Syrian businesses feel the pinch of deal to curb refugee flow

Published 13.06.2016 20:05
Updated 13.06.2016 20:06
Basmane's migrant quarters is largely deserted now, forcing shops with Arabic signs to close down in the absence of clientele.
Basmane's migrant quarters is largely deserted now, forcing shops with Arabic signs to close down in the absence of clientele.

A deal between Turkey and the EU to decrease illegal refugee crossings to Europe has claimed an unlikely victim in Syrian businesses along the Aegean coast. Stores run by Syrians have closed down as patrons leave the shores from which they once tried to board boats to Greece

In efforts to save the lives of migrants who risk certain death in hopes of reaching Europe, the Readmission Agreement between Turkey and the EU was hailed as a success, curbing the influx of refugees trying to reach Europe illegally by traveling to Greece from Turkey. The agreement, which was supposed to allow EU countries to take refugees from camps across southeastern Turkey in return for sending illegal migrants who had not sought asylum back to Turkey, has inflicted collateral damage on local businesses and shops that cater to migrants along the Aegean Coast.

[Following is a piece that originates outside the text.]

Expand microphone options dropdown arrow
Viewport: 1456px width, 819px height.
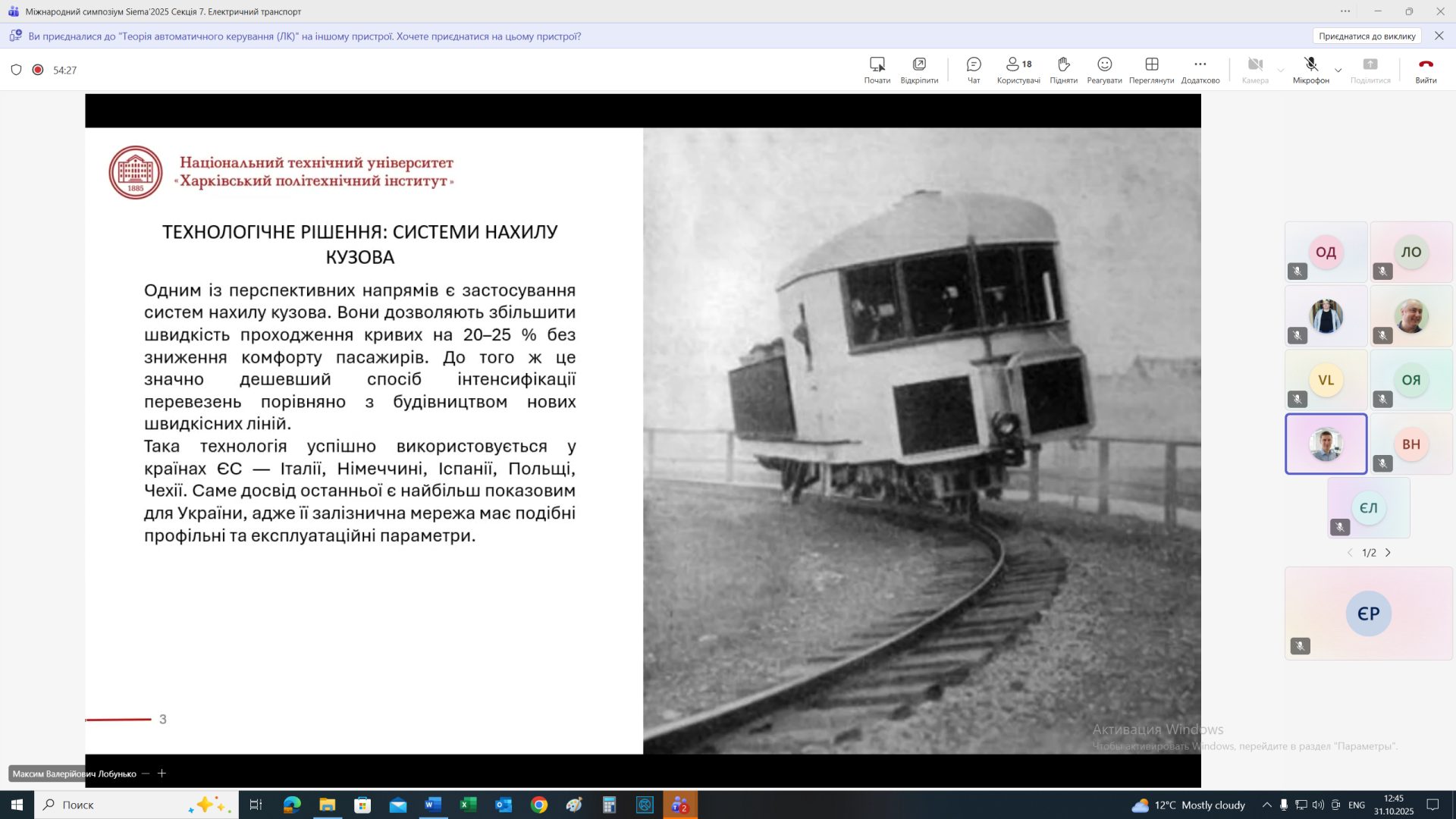pos(1338,71)
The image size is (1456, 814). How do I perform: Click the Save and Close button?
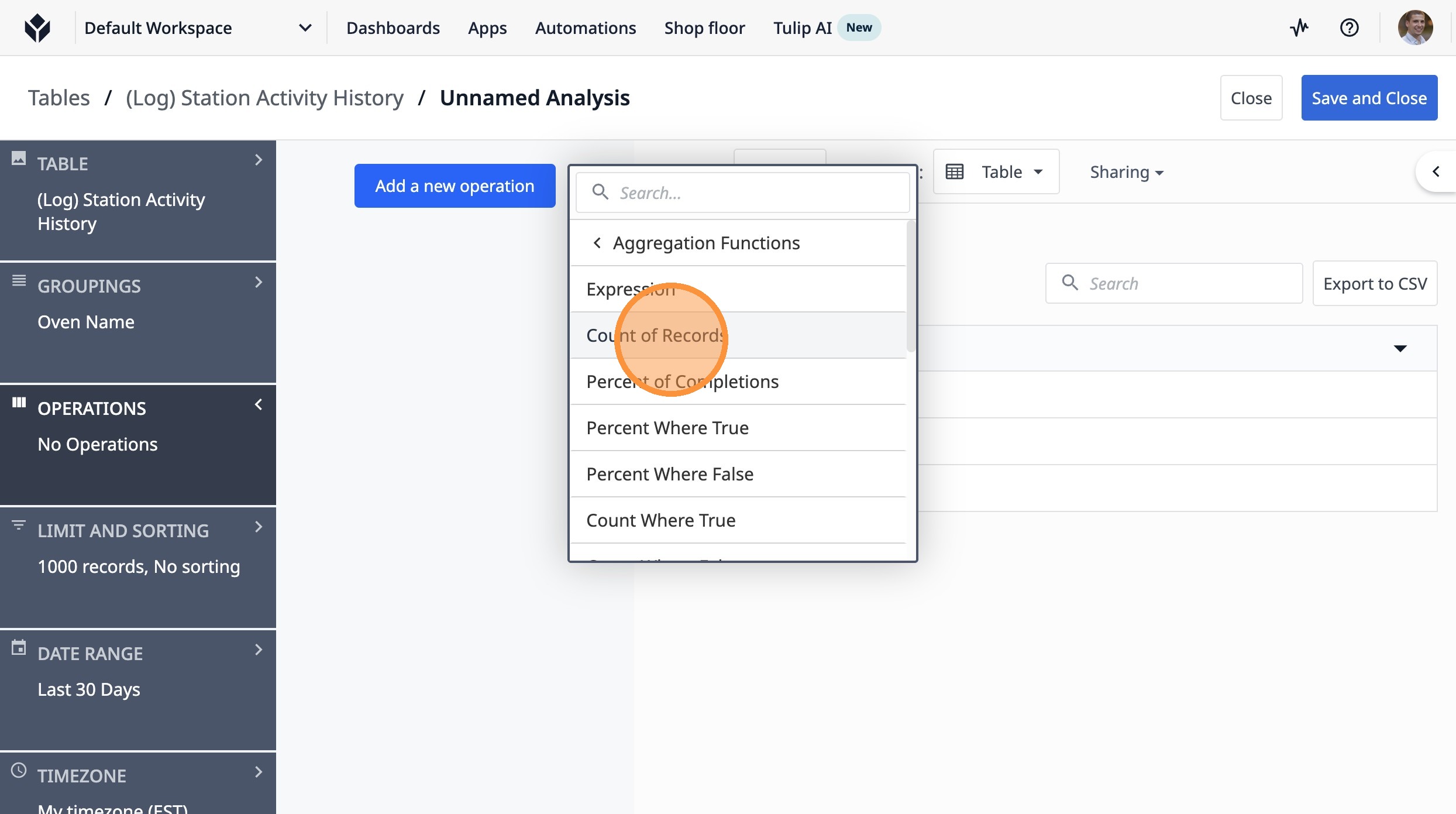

Primarily owned by Syrians or joint enterprises of Turkish and Syrian businesspeople, the systematic shutdown of these shops brings with it a dwindling customer base which had been made up of Syrian refugees.

The commercial district of Basmane in the western city of İzmir has long been associated with migrants, who are often seen on the streets waiting for boats to take them to the Greek islands. This unofficial crossing point for migrants now rarely sees them, and the Turkey-EU deal could be credited with the disappearance of hundreds of Syrians overnight. The district is home to dozens of shops, including restaurants, cafes, cellphone merchants and grocery stories, has catered to Syrian refugees since the war broke out in that country forcing hundreds of thousands to flee Syria since 2011. Only a few of these businesses are still operating while others put up signs of "for sale."

Migrants have begun to return to Turkey on comfortable ferries in place of the overcrowded and dangerous boats which were primarily used by refugees to get to Greece prior to March, when a deal between Turkey and the EU went into effect earlier in April. Dozens of migrants, mostly Asian, have returned from travels to Greece as a result of the Turkey-EU deal which was implemented earlier in April. The agreement remains precarious, as Turkey accuses the EU of drawing out the acceptance of conditions for a visa-free travel for Turkish citizens, and a relaxation of strict criteria on membership. Turkey has delayed final approval of the deal over a series of disagreements with EU, Turkish media outlets reported earlier this month. President Recep Tayyip Erdoğan warned the 28-nation bloc that the readmission agreement would not be ratified in Parliament, should visa liberalization fail to be realized by June 30. In February, the president warned Europe of a possible end to the agreement, saying that Turkey could let refugees through its borders to Europe, warning that "buses and planes are not there for nothing."

The Turkish Coast Guard has reported a considerable drop in the number of migrants boarding dinghies to cross into Greece since the readmission plan began. Only 43 people tried to illegally cross to the Greek islands on June 12, a significant decline from the 5,237 people who risked their lives to reach the islands in January, despite bad weather. No casualties from migrant crossings have been reported since April, when 32 people drowned when their unsafe boats overturned or sank off the Aegean shores.

Facing an unprecedented flow of refugees and migrants from around the world fleeing conflicts and poverty, unprecedented since World War II, the EU has turned to Turkey to help. Ankara responded by approving a deal for the resettlement of migrants and a heightened clampdown on migrant smugglers, further relieving Europe of the burden of illegal migrants.

Turkey hosts more than 2.7 million refugees, and only a tiny fraction stay in refugee camps near the border with Syria. The rest are dependent on aid and the little income which they earn through work permits which Turkey introduced earlier this year. The country of 78 million is praised for its hospitality for refugees despite its limited means, while Ankara criticizes international community for taking in only a few refugees. Turkey was one of the first countries to open its doors to Syrians displaced by war and sever ties with the brutal Assad regime, which has violently suppressed opposition. Five years later, Turkey remains a safe haven for refugees, who have streamed into the country with few possessions, little to no money and no place to call home.